Louisville, CO 80027

Ladies and Gentlemen:

You have requested our opinion with respect to certain matters in connection with the filing by GlobeImmune, Inc., a Delaware corporation (the “Company”), of a Registration Statement (No. 333-182512) on Form S-1 (the “Registration Statement”) with the Securities and Exchange Commission, including a related prospectus filed with the Registration Statement (the “Prospectus”), covering an underwritten public offering of up to 5,750,000 shares (the “Shares”) of the Company’s common stock, par value $0.001.

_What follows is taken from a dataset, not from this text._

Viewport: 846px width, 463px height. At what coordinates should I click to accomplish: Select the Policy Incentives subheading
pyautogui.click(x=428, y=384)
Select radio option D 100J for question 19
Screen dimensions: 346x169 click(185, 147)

In connection with this opinion, we have (i) examined and relied upon (a) the Registration Statement and related Prospectus, (b) the Company’s Restated Certificate of Incorporation, as amended, and Amended and Restated Bylaws, as currently in effect, (c) the Company’s Amended and Restated Certificate of Incorporation, filed as Exhibit 3.3 to the Registration Statement and the Company’s Amended and Restated Bylaws, filed as Exhibit 3.5 to the Registration Statement, each of which will be in effect upon the closing of the offering contemplated by the Registration Statement, and (d) the originals or copies certified to our satisfaction of such records, documents, certificates, memoranda and other instruments as in our judgment are necessary or appropriate to enable us to render the opinion expressed below, and (ii) assumed that the Shares to be sold to the underwriters by the Company will be sold at a price established by the Board of Directors of the Company or the Pricing Committee thereof in accordance with Section 153 of the Delaware General Corporation Law, and we have undertaken no independent verification with respect thereto. We have assumed the genuineness and authenticity of all documents submitted to us as originals, and the conformity to originals of all documents where due execution and delivery are a prerequisite to the effectiveness thereof. As to certain factual matters, we have relied upon a certificate of officers of the Company and have not sought to independently verify such matters. Our opinion is expressed only with respect to the General Corporation Law of the State of Delaware.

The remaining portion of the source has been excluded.